BART Measure RR Annual Report
Target Audience: The 420,000 daily riders of BART; residents of the BART District; taxpayers in the BART District.
Strategy Objective:Show good stewardship for the first full year of funding under Measure RR, a $3.5 billion infrastructure bond passed by voters in the three BART counties of Alameda, Contra Costa and San Francisco.
Situation Challenge: The recently voter-approved Measure RR infrastructure bond to rebuild the BART system required an Annual Report. As with any multibillion-dollar, decades-long program, the first year of Measure RR was mostly about design and engineering; the program was in the ramp-up phase with much happening behind the scenes but not a great number of improvements immediately visible to the public. The challenge of the first Measure RR Annual Report was to show what funds have been used for to date and chart a roadmap for future spending on transit needs.
Results Impact: The Measure RR Annual Report was produced in enough print media copies for distribution at Bond Oversight Committee meetings, Board of Directors meetings and in outreach to the general public and community-based organizations. The report outlined specifically how the oversight committee is meeting its mandate; investments to date in each category of transit needs; and a forecast for the lifetime of the bond. Complex financial jargon was boiled down into easy-to-understand, conversational language, and the report was illustrated with detailed graphics and high-quality photography all using established BART branding. The report was also made available online as a downloadable PDF for environmental consciousness.

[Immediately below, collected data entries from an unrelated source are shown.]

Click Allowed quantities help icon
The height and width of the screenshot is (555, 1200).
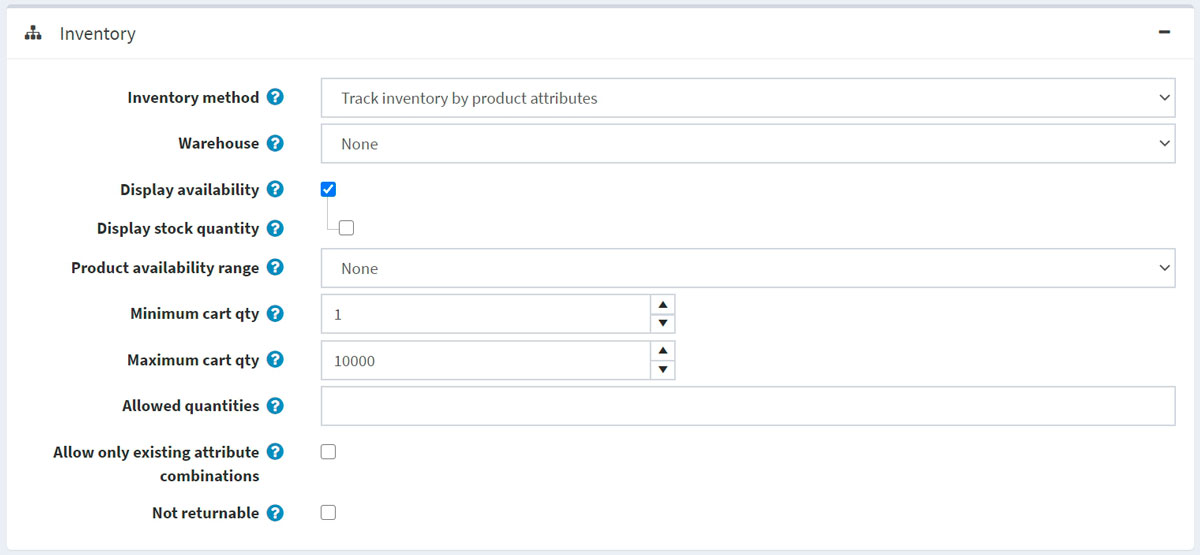275,406
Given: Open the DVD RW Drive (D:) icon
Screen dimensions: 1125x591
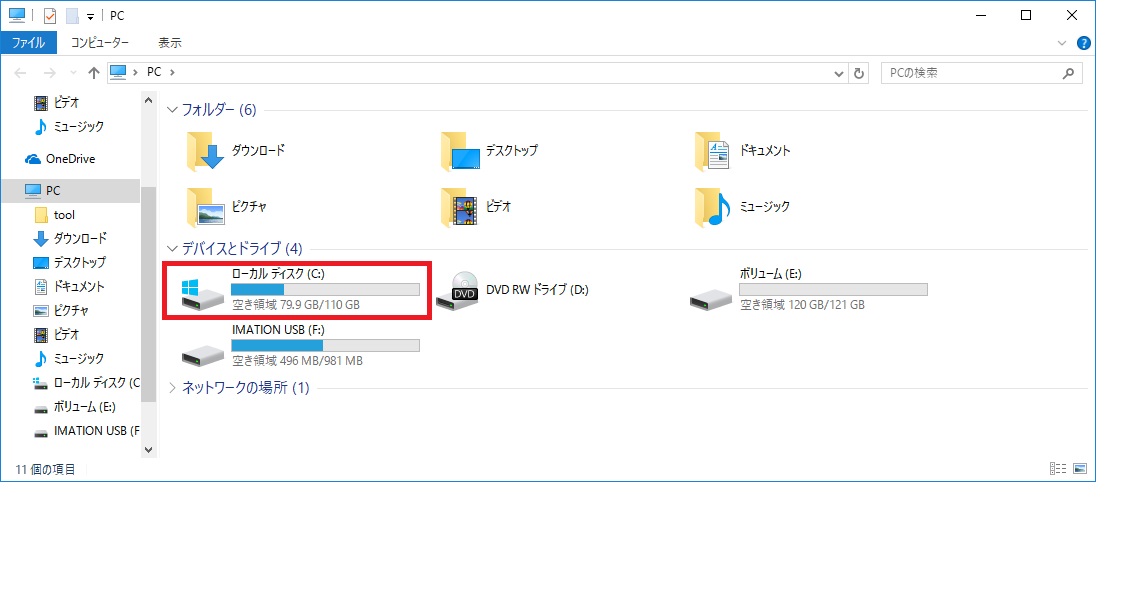Looking at the screenshot, I should (459, 290).
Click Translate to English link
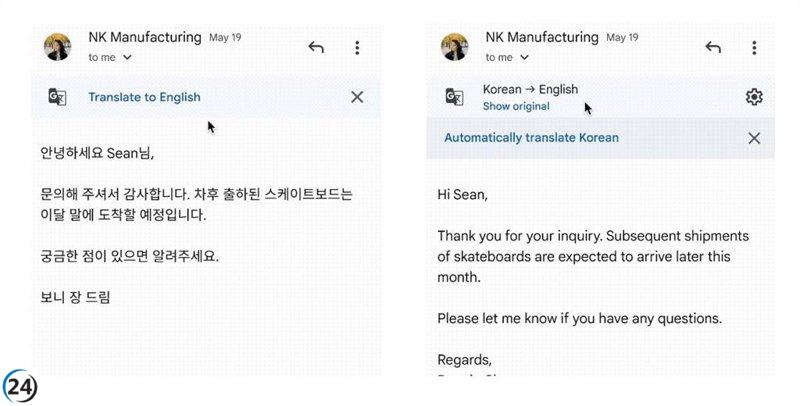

Why Submit: Any public transportation agency is likely to have mandated annual reports that can become mundane and routine when simply swapping out similar subjects from year to year. BART's Measure RR Annual Report provides a template for doing something new and more engaging. It tells the story of how these badly needed transit funds are being spent to make a safer and more reliable system, and how BART is upholding its promise to keep jobs and funding in the local communities.